The legislation would also tax marijuana at a wholesale rate of $50 an ounce, on top of the state's 6.25 percent sales tax.
According to www.drugabuse.gov, the government's data center for drug abuse issues, THC from marijuana passes from the lungs into the bloodstream quickly after smoking. The blood carries the THC to the bran and other organs throughout the body. THC is absorbed much more slowly when an individual eats or drinks it. In that case, the feelings take as long as an hour (so be careful. It will get you).
"THC acts on specific brain cell receptors that ordinarily react to natural THC-like chemicals, which play a role in normal brain development and function," the site says. "Marijuana overactivates parts of the brain that contain the highest number of these receptors. This causes the high that people feel."

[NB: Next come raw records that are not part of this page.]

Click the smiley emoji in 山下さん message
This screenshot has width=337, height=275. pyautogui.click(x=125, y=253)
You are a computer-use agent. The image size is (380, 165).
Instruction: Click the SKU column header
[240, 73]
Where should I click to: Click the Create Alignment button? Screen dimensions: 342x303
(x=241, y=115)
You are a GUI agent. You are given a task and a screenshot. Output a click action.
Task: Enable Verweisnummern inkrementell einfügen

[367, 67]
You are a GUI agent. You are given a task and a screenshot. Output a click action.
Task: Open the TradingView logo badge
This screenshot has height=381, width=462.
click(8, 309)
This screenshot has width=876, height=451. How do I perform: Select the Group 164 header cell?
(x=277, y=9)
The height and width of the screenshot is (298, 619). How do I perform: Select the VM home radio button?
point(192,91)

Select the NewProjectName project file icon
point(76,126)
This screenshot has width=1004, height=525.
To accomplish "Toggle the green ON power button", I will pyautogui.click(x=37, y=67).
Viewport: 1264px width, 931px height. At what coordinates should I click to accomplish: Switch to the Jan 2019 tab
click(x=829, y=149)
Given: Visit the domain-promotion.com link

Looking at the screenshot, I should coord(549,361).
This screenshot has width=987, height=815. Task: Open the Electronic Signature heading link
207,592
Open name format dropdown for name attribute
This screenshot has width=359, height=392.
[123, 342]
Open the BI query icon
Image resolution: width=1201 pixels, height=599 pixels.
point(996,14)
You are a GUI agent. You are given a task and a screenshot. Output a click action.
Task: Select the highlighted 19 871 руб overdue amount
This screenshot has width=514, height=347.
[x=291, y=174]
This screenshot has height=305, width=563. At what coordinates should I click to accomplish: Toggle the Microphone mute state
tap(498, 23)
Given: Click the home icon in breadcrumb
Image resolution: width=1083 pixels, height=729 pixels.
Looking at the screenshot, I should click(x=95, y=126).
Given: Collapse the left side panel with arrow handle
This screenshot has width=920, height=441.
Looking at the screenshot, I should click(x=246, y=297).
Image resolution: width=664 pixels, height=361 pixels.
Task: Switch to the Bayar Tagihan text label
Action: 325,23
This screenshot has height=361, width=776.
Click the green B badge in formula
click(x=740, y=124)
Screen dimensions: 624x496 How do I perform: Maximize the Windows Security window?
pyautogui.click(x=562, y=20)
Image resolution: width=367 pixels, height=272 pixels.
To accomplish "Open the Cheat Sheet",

Other effects of marijuana highs include:
- Altered senses (seeing brighter colors)
- Altered sense of time
- Changes in mood
- Impaired body movement
- Difficulty with thinking and problem solving
- Impaired memory
While some weed smokers may experience paranoia, heart palpitations and difficulty breathing, these are most likely due to anxiety caused from being high. Long term usage of marijuana has been known to worsen these side effects as well as harm both memory and IQ points, according to a New Zealand study of people who had chronic marijuana usage as teenagers.
According to an article from metro.co.uk, an individual would have to eat as much as 22 kg of marijuana or smoke as many as 680 kg of weed for it to kill him or her. This is compared to 13 shots of alcohol, six liters of water or 70 cups of coffee, which are the fatal doses of each - meaning it is nearly impossible, and would be very expensive, to die from marijuana alone.
That being said, driving while impaired is dangerous to both the driver and everyone else on the road, so if the bill does pass, the same rules would (and should) apply for marijuana as alcohol.
What is your experience with marijuana usage?